A new fab with new process equipment can cost up to $2bn (£1.22bn). Moreover, companies stand to lose money every day a fab sits idle or runs at low capacity. And that's money Nat Semi can ill afford to lose. Citing several problems, Nat Semi last month reported a loss of over $69m (£42m) for its fiscal fourth quarter. At the close of market Tuesday, its stock was trading below $10, a far cry from its 52-week high of $42.87.

For several years, the fabless Cyrix paid IBM to build its processors in the latter's Burlington, Vermont, facility. The deal also called for IBM to take 50 percent of the Cyrix chips and market them under its own label. In the beginning it was a good deal for IBM, which didn't own an X86 core and didn't have an entry-level desktop offering but it wasn't so great for Cyrix. IBM frequently undercut Cyrix' prices, which made it difficult for Cyrix to win deals with PC makers. Additionally, having separate design and process teams (which work for different companies in different locations) meant that advancements often could not be implemented immediately.
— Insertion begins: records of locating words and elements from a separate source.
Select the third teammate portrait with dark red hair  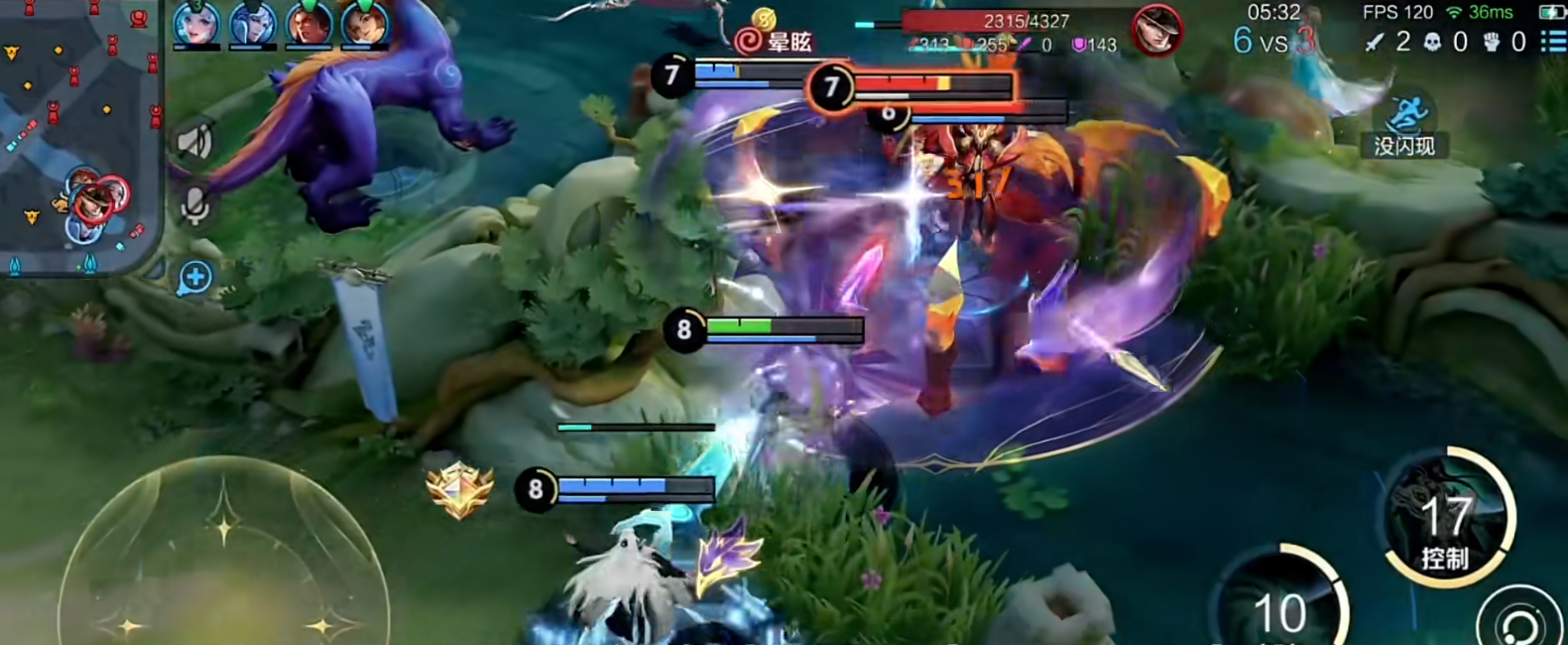click(x=309, y=24)
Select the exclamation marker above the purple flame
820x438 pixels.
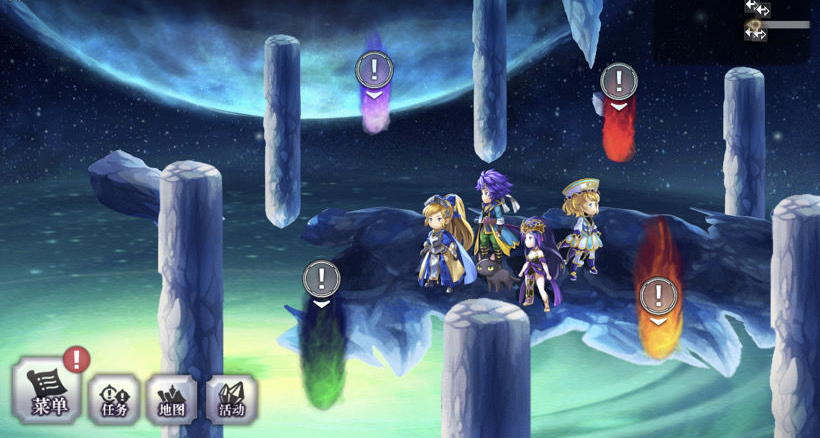374,70
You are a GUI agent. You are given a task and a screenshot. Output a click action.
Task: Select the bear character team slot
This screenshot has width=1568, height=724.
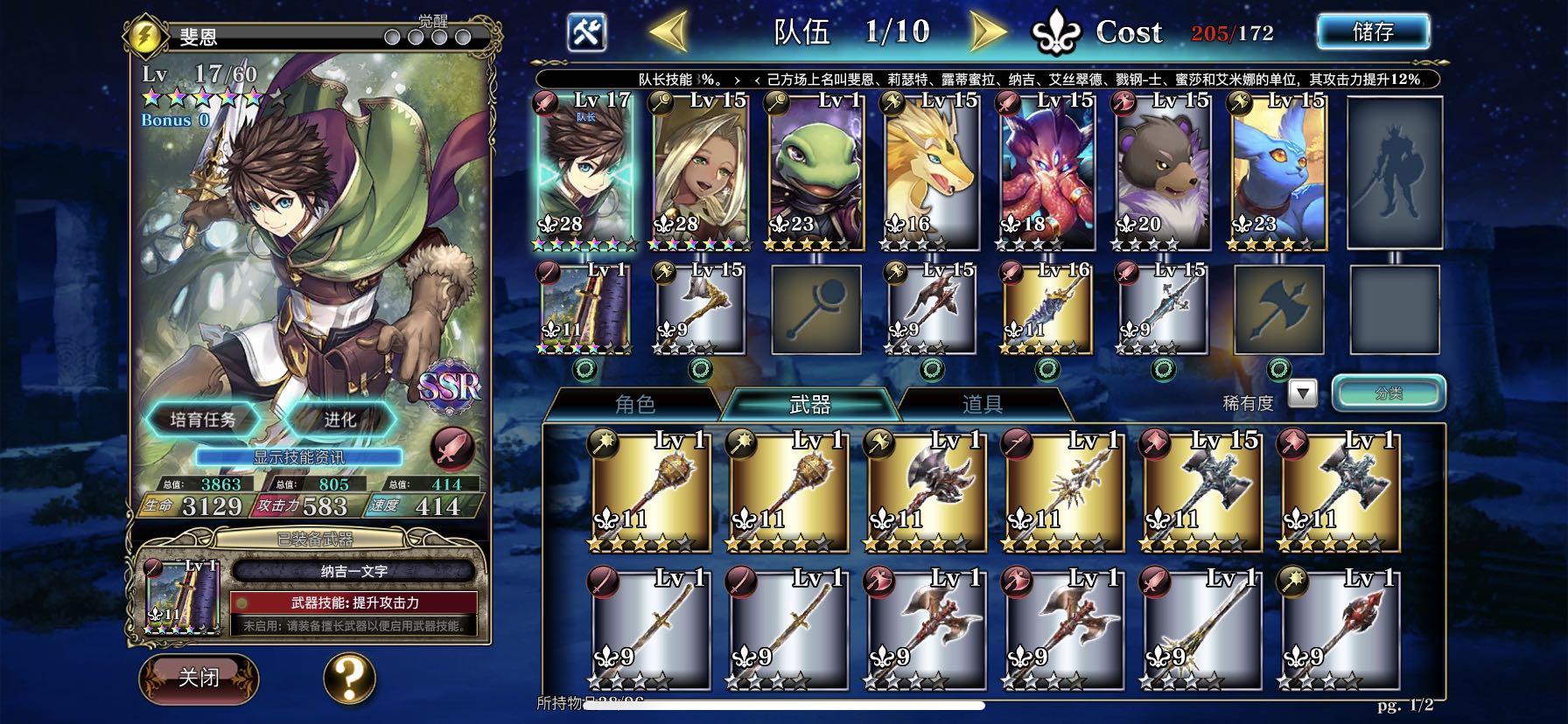pos(1162,171)
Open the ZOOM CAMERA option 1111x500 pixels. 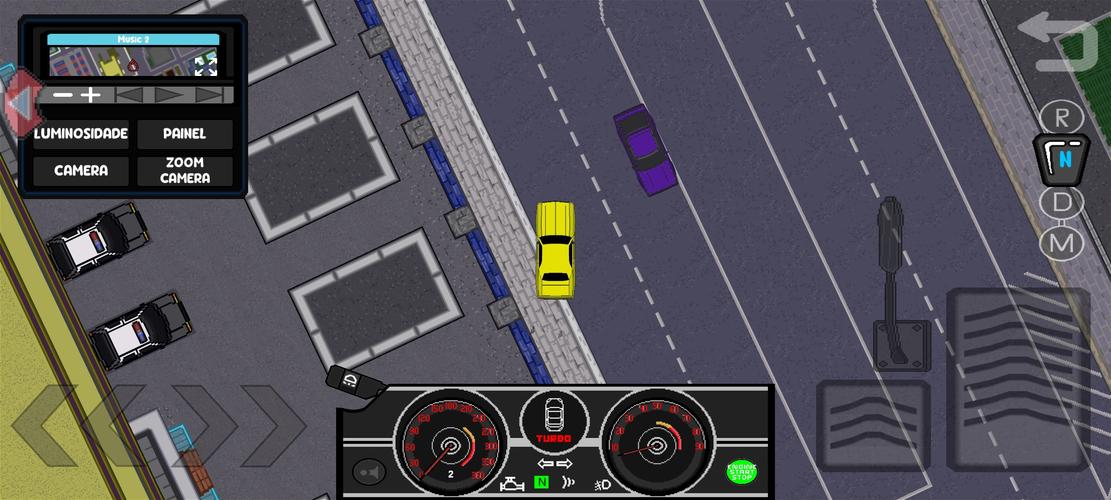(x=185, y=171)
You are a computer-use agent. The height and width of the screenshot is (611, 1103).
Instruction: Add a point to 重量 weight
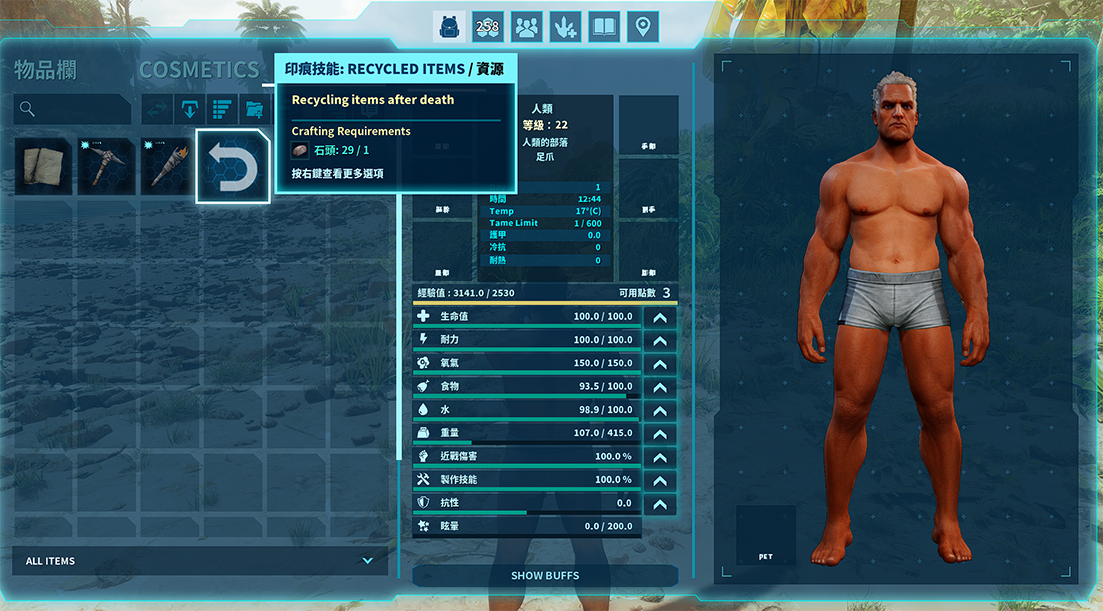point(660,434)
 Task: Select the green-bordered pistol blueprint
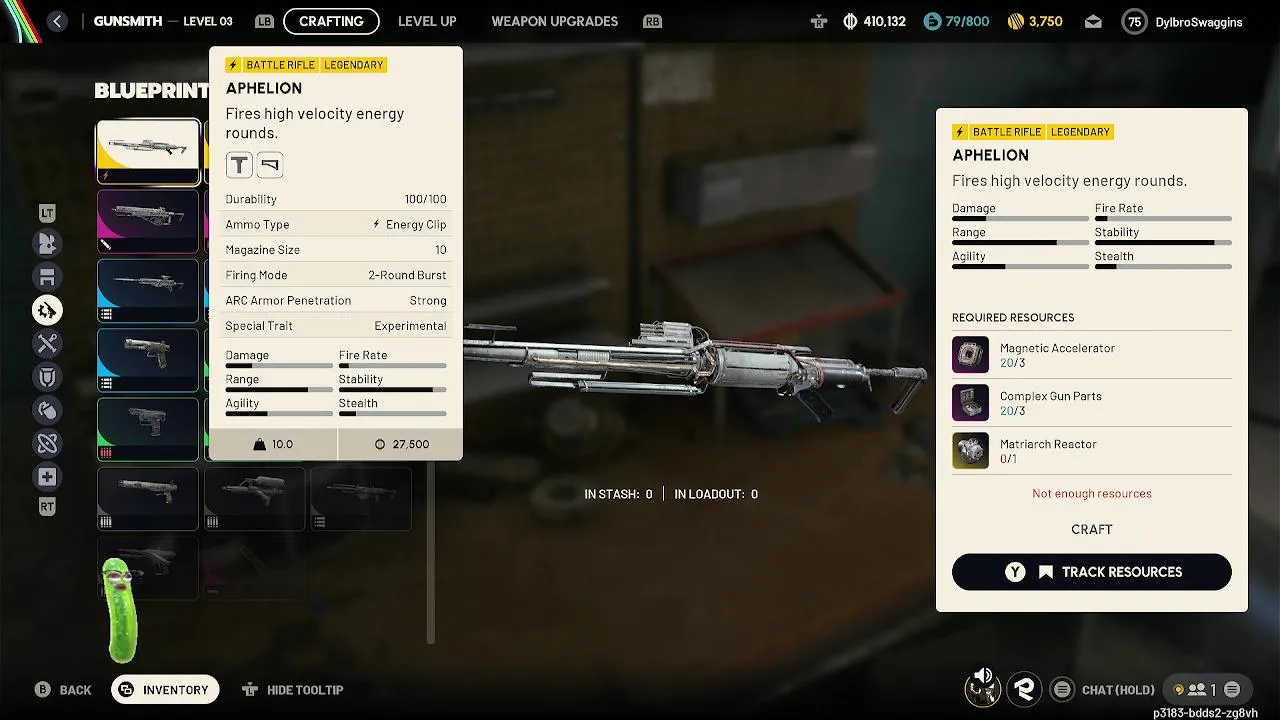point(148,428)
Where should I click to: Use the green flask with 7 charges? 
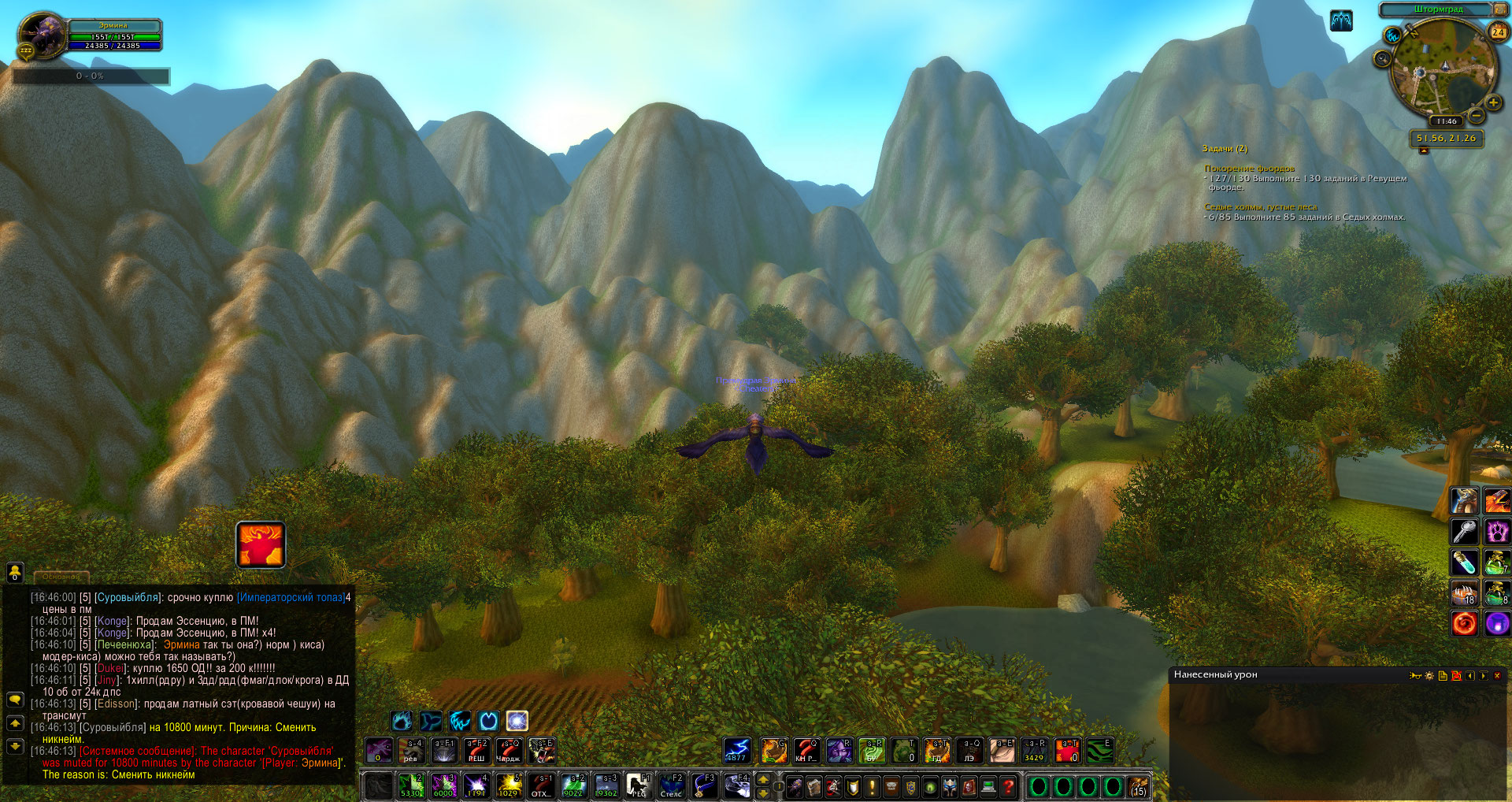(1496, 563)
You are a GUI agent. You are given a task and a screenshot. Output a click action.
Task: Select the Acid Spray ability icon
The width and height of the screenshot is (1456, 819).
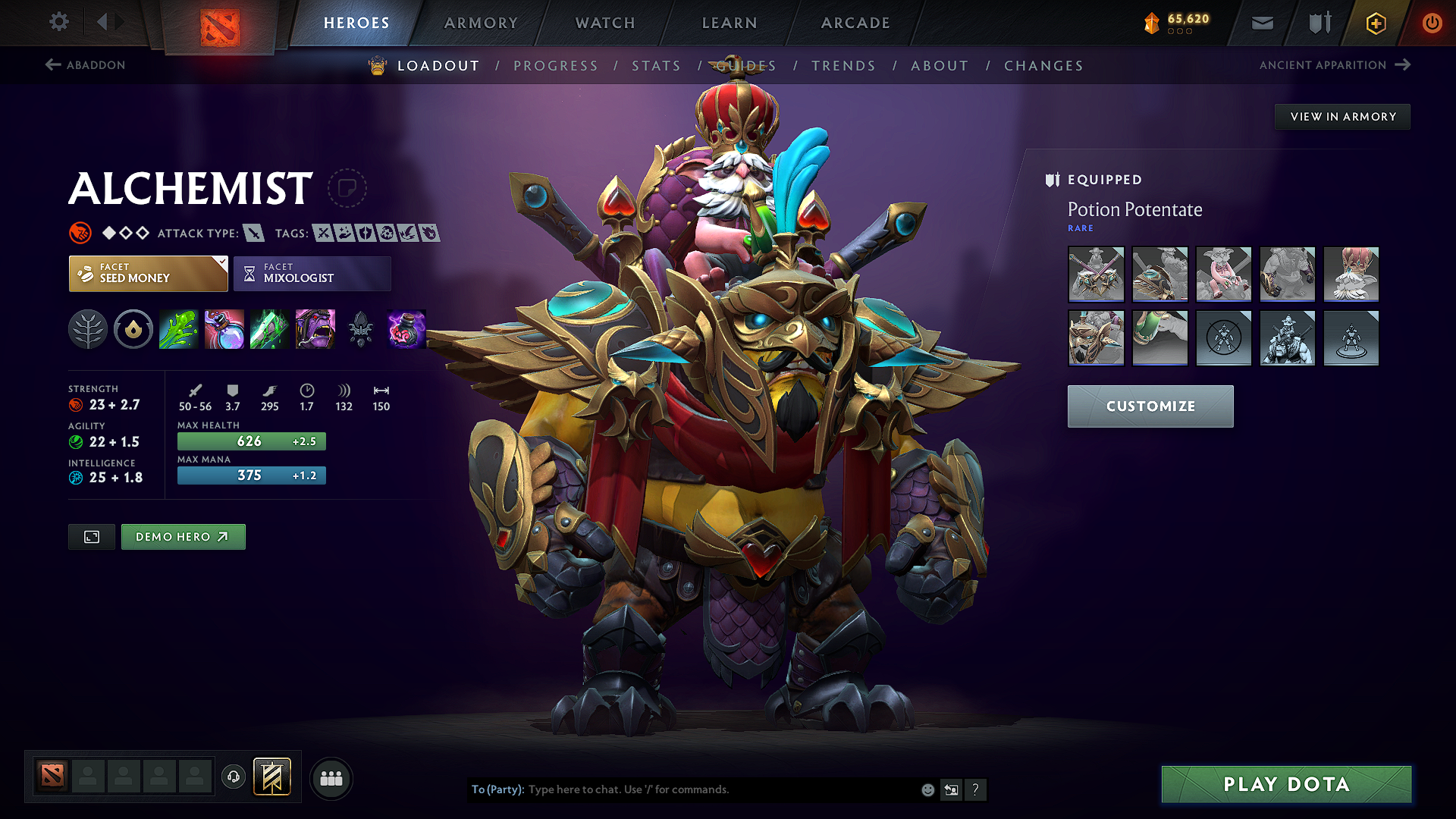tap(178, 329)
Other sources cited IBM's growing frustration with the arrangement because it did not have the flexibility to alter Cyrix designs or implement any of its own unique manufacturing processes to improve the performance and efficiency of IBM-branded processors. Despite the loss of the 6X86MX, IBM has big plans for the low-end X86 market, sources said. For example, it may look to "system on a chip" designs based on X86 cores from STS Microelectronics, they said.

An IBM spokesman in the US said the company's relationship with Nat Semi and Cyrix is currently unchanged and declined further comment.

Officials at National Semiconductor, in the US declined to comment.